- Esercizi
A: Elenca tutte le persone indicate per nome nel testo sulla violenza domestica subita dagli uomini.
B: Traduci in inglese la seguente frase del testo sulla violenza domestica subita dagli uomini: "La dott.ssa Sarah Wallace, della University of South Wales, ha aggiunto che ci sono numerose ragioni per cui uomini e donne non denunciano le violenze domestiche, «tuttavia, la questione della sotto-segnalazione è ancora più alta tra gli uomini» che «temono di apparire falsi, provando vergogna e imbarazzo»."
── Testo di lettura
Anche la Bbc ha raccontato, citando le statistiche inglesi (vedi paragrafo 7), di uomini maltrattati dalle donne che però hanno faticato a denunciare per paura di non essere creduti o perché «mi sento malissimo a parlare male della mia compagna, mi sento come se la tradissi», ha affermato John confermando la tendenza innata dell'uomo a proteggere la sua donna. Dave ha invece ricordato di quando «una volta mi ha dato un pugno - e l'ho spinta via da me, è corsa al telefono e ha chiamato la polizia. Pare che la sua amica le avesse detto “se vuoi sbarazzarti di tuo marito, inizia una rissa, chiama la polizia e lo butteranno fuori di casa”. Ecco cosa ha fatto». La dott.ssa Sarah Wallace, della University of South Wales, ha aggiunto che ci sono numerose ragioni per cui uomini e donne non denunciano le violenze domestiche, «tuttavia, la questione della sotto-segnalazione è ancora più alta tra gli uomini» che «temono di apparire falsi, provando vergogna e imbarazzo».
────
── Dati mostrati
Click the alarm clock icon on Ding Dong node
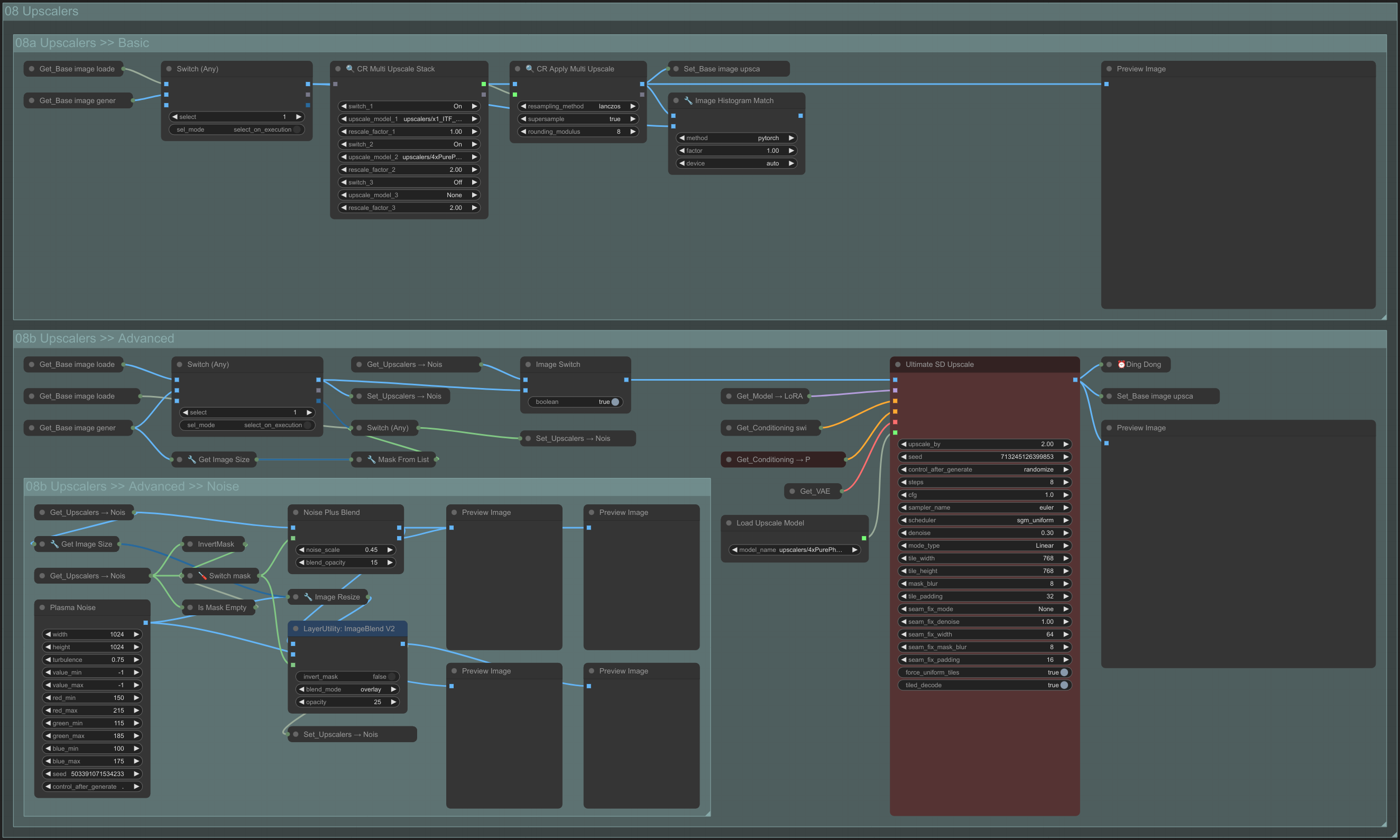Image resolution: width=1400 pixels, height=840 pixels. 1121,365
────
- Soluzioni
A: John, Dave, Sarah Wallace

B: Dr. Sarah Wallace, of the University of South Wales, added that there are numerous reasons why men and women do not report domestic violence, "however, the issue of underreporting is even higher among men," who "fear appearing false, feeling shame and embarrassment."